[Set problem A]: In the forum thread, how much memory does the GTX1660Super card have?
[Set problem B]: Repeat the forum thread from "Three GW tasks" up to and including "won't go wrong.".
[Set problem C]: According to the forum thread, why should one tick "leave applications in memory when suspended" or set "switch between applications" to a very high number?

[Given text]:
* * * * * * *

It is well documented that the high frequency tasks fail on 3GB Nvidea cards. A question I have is my GTX1660Super which has 6GB of memory seems to run without errors running 2X. That's only 3GB per task. I wonder if anyone has a clue why that is?
Luck? As the chances of you having two large tasks at once is lower.
If this page takes an hour to load, reduce posts per page to 20 in your settings, then the tinpot 486 Einstein uses can handle it.
Three GW tasks done, 10 waiting to run. Still running 2 Rosetta@home CPU tasks, six Gamma-ray CPU tasks and 2 LHC@home VirtualBox tasks, seemingly frozen after a reboot due to a Windows 10 Cumulative upgrade at night.
Tullio
Virtualbox hates being interrupted. You can't help reboots, although there are ways to stop that stupid automatic Windows update, but they keep working around them, whatever happened to asking permission before restarting MY machine? But you can stop Boinc interrupting them. Tick "leave applications in memory when suspended" and/or set "switch between applications" to an absurdly high number, like 1000000 minutes. Then they won't be interrupted and won't go wrong.
If this page takes an hour to load, reduce posts per page to 20 in your settings, then the tinpot 486 Einstein uses can handle it.
It is well documented that the high frequency tasks fail on 3GB Nvidea cards. A question I have is my GTX1660Super which has 6GB of memory seems to run without errors running 2X. That's only 3GB per task. I wonder if anyone has a clue why that is?

* * * * * * *

[Given entries]:
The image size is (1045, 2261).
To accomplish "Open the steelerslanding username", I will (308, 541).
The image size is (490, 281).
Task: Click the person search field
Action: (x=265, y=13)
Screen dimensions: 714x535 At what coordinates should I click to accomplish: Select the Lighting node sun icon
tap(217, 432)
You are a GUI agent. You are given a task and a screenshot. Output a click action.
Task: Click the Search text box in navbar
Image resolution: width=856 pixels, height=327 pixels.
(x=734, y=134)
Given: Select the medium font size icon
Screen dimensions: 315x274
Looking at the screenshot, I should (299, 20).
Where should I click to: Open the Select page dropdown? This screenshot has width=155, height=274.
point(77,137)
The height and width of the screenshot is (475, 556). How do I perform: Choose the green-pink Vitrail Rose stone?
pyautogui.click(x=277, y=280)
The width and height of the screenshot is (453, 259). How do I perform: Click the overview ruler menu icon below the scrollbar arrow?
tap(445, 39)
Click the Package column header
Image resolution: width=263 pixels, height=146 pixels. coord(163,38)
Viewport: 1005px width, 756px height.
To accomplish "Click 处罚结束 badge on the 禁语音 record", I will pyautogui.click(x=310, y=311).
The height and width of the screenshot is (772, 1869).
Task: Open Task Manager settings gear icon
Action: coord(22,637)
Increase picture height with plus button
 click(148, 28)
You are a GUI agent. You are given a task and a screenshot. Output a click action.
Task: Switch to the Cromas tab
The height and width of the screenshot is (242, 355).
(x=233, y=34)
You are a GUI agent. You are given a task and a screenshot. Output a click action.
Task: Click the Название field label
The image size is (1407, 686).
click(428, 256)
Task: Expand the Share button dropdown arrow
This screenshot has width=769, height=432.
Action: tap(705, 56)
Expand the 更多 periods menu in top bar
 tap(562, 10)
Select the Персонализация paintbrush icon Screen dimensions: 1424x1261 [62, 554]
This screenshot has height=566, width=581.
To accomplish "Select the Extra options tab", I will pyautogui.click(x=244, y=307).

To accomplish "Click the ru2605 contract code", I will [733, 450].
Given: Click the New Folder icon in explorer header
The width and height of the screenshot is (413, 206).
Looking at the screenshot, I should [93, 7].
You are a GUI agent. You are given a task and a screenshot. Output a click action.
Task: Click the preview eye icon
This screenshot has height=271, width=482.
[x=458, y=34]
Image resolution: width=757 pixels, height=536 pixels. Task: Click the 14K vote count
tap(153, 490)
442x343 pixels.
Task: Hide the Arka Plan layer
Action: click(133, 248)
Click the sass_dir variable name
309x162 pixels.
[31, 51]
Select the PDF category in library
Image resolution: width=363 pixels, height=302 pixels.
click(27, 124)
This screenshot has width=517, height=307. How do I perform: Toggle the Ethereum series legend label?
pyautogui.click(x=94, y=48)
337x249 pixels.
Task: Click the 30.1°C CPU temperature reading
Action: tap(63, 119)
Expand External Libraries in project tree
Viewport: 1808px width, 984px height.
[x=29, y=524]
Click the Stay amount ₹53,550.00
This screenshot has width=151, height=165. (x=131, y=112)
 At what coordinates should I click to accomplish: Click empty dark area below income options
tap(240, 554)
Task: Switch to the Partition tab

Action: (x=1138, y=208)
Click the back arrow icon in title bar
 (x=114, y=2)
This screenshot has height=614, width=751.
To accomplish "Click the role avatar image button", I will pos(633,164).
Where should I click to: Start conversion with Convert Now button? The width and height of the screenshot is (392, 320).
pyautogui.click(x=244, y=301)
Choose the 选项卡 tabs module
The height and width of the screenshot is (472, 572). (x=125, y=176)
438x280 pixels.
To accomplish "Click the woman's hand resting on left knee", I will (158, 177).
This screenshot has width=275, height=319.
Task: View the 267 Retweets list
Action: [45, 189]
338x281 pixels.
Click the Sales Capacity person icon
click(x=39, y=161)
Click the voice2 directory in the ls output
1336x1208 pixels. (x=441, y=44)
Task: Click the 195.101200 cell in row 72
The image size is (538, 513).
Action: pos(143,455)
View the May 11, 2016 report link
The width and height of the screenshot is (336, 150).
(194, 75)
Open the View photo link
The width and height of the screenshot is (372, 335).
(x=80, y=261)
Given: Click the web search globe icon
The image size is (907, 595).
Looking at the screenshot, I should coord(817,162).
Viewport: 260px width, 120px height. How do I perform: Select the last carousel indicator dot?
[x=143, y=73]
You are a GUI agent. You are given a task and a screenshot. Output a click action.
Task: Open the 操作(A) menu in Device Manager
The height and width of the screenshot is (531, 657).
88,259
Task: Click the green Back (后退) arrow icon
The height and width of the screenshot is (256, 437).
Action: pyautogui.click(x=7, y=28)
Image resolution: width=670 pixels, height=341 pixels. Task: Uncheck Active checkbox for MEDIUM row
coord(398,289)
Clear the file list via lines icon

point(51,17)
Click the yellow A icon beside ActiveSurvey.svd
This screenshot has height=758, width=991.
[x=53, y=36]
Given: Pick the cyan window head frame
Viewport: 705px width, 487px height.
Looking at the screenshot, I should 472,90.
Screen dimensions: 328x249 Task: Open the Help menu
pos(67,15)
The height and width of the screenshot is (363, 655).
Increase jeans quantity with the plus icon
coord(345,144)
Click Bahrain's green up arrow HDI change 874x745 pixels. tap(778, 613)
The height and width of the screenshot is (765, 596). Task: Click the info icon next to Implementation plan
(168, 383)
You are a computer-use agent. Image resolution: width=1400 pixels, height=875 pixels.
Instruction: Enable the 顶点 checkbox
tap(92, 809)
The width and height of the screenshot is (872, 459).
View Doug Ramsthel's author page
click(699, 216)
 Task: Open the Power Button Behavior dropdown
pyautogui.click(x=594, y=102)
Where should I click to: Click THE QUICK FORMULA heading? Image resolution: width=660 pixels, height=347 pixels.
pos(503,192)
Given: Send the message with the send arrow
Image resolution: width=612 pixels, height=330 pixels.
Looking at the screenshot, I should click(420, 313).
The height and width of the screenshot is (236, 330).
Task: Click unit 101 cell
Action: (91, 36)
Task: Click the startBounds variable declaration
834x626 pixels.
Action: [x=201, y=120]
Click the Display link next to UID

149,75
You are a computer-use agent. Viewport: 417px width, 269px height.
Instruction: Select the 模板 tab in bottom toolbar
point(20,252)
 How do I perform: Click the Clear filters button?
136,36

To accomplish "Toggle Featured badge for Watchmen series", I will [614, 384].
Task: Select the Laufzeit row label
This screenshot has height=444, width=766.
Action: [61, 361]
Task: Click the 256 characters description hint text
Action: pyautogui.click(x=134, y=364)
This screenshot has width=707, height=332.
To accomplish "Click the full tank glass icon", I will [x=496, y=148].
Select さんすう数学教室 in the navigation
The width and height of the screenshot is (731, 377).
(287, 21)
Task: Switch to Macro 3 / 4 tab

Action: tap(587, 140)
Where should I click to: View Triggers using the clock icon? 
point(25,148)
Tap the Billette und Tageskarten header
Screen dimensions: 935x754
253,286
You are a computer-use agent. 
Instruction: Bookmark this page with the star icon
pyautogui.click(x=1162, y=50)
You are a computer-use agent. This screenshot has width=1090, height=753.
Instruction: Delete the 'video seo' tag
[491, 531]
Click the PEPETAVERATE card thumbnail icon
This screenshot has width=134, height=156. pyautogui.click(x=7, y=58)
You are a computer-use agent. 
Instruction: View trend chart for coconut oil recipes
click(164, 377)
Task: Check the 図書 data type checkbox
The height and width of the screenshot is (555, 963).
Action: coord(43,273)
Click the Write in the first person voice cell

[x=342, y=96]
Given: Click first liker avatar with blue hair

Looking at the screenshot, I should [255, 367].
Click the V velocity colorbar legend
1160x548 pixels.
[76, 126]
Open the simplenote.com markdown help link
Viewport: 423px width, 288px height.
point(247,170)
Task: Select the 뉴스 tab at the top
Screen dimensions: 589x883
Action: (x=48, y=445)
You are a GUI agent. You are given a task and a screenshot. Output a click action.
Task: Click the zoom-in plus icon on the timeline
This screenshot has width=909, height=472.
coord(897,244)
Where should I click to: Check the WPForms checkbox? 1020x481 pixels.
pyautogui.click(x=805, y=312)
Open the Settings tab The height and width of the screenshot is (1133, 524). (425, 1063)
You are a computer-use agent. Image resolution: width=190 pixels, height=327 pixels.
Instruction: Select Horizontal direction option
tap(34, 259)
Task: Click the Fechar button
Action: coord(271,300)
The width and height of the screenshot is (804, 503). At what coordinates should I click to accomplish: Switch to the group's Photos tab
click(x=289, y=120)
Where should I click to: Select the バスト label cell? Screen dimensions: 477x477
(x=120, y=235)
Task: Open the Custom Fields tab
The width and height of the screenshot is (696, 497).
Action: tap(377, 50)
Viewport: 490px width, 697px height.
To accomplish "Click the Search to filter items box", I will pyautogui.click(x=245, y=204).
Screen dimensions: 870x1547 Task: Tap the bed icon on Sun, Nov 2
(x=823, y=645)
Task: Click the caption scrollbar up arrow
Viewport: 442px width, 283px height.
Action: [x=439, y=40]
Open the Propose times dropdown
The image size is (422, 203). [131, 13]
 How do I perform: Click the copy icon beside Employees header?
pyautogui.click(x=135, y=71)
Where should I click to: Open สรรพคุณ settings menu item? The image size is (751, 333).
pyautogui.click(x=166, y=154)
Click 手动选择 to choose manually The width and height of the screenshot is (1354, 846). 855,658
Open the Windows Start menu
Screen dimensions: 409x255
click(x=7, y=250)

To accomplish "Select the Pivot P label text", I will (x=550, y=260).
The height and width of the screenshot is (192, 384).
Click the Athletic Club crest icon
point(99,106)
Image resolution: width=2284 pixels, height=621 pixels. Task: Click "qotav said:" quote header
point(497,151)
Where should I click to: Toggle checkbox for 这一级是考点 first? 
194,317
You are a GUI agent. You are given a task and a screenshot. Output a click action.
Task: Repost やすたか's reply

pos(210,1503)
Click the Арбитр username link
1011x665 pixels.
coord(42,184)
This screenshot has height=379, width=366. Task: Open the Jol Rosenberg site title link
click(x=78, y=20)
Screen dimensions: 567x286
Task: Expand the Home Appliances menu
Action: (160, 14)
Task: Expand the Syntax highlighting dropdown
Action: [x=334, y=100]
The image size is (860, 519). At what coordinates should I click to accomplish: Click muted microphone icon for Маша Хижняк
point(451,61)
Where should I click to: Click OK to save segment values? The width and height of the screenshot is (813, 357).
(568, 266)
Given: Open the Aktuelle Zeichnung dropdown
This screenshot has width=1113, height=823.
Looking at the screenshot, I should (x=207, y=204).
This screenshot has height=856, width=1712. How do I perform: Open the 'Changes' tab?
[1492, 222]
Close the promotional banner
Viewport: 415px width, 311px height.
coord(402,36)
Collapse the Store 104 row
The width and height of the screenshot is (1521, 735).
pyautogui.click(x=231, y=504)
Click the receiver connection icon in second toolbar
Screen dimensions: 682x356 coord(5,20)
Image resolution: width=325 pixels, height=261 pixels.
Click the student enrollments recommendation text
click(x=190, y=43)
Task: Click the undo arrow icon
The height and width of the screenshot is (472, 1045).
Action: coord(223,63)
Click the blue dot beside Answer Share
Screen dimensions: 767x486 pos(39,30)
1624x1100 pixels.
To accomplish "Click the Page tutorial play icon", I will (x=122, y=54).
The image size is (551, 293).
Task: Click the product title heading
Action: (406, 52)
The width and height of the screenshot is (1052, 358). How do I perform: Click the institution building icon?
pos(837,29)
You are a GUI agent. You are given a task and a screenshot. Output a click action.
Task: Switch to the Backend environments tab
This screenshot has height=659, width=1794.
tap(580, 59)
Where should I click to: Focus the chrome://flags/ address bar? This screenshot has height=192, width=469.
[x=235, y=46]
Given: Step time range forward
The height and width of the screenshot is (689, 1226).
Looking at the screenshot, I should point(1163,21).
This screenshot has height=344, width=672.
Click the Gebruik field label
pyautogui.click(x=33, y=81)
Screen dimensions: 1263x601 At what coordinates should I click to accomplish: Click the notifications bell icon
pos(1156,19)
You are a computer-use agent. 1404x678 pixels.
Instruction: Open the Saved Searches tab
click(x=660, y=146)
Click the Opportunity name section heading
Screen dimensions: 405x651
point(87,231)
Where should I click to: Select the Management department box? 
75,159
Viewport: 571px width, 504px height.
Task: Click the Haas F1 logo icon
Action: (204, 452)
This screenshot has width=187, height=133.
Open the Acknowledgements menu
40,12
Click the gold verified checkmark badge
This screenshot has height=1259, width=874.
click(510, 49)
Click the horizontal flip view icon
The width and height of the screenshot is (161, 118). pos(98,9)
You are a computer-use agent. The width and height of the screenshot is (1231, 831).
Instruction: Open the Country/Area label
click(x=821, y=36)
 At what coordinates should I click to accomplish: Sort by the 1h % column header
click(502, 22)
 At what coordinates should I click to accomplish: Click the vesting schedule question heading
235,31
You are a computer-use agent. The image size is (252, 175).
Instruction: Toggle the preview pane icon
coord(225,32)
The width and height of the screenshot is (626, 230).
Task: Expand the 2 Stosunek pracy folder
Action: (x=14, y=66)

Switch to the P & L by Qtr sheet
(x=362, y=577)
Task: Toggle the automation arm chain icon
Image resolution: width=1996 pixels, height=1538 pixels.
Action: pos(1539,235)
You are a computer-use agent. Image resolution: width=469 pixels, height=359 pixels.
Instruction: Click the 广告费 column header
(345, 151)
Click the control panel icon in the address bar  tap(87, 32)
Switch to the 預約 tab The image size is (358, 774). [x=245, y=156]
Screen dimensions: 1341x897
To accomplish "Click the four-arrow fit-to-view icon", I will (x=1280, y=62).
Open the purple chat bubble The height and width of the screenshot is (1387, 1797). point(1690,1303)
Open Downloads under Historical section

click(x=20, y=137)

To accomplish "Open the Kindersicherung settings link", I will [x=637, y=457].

* * * * * * *

[Final answer A]: 6GB

[Final answer B]:
Three GW tasks done, 10 waiting to run. Still running 2 Rosetta@home CPU tasks, six Gamma-ray CPU tasks and 2 LHC@home VirtualBox tasks, seemingly frozen after a reboot due to a Windows 10 Cumulative upgrade at night.
Tullio
Virtualbox hates being interrupted. You can't help reboots, although there are ways to stop that stupid automatic Windows update, but they keep working around them, whatever happened to asking permission before restarting MY machine? But you can stop Boinc interrupting them. Tick "leave applications in memory when suspended" and/or set "switch between applications" to an absurdly high number, like 1000000 minutes. Then they won't be interrupted and won't go wrong.

[Final answer C]: VirtualBox hates being interrupted. These settings stop BOINC from interrupting the LHC@home VirtualBox tasks, so they won't go wrong.